§ What this task involves:
Each line of the entries below that holds "конфиденциальности" is needed, copied in full.

§ Information:
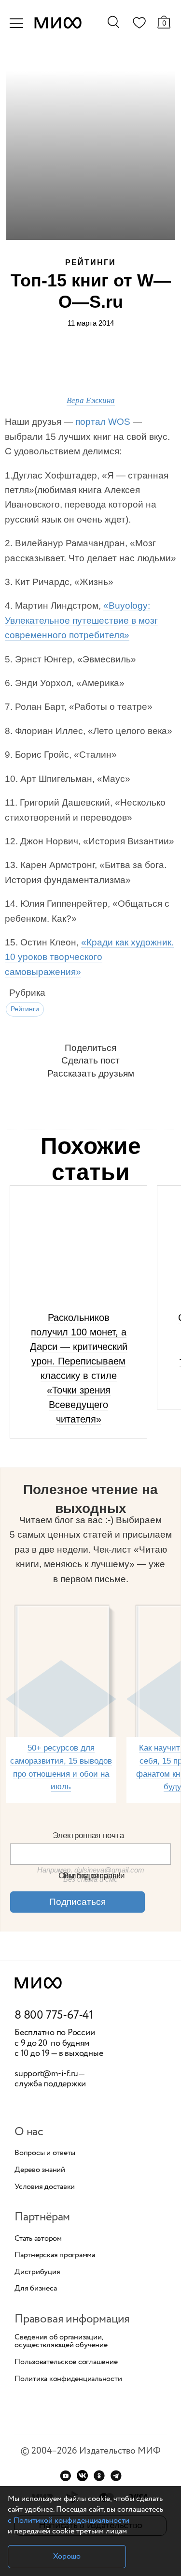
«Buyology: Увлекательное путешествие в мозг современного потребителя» (81, 620)
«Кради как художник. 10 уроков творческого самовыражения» (89, 957)
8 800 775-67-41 (53, 2015)
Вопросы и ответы (44, 2153)
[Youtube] (65, 2475)
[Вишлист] (139, 24)
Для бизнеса (35, 2288)
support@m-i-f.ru (46, 2073)
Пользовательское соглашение (66, 2362)
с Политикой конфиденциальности (68, 2520)
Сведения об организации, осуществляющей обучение (60, 2341)
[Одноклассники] (99, 2475)
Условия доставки (44, 2187)
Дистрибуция (37, 2272)
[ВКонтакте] (82, 2475)
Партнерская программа (54, 2255)
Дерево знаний (39, 2170)
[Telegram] (116, 2475)
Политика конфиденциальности (68, 2379)
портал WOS (102, 422)
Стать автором (38, 2239)
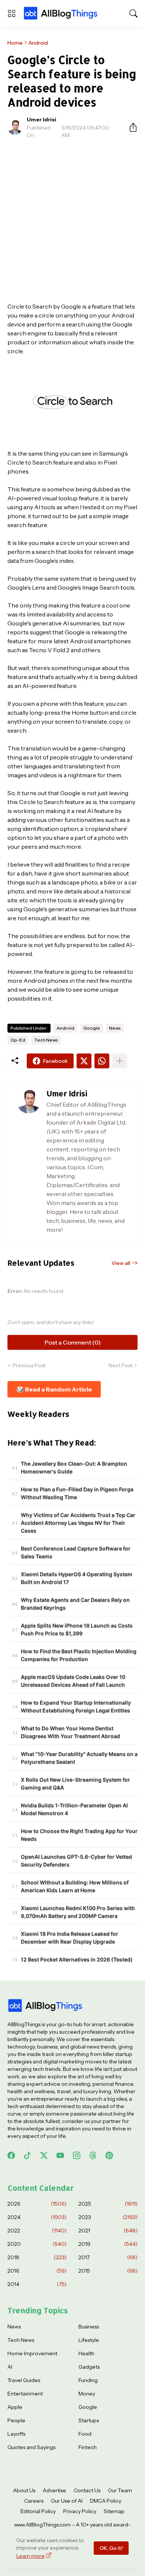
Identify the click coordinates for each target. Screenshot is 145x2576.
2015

§ Exercise response:
с Политикой конфиденциальности (68, 2520)
Политика конфиденциальности (68, 2379)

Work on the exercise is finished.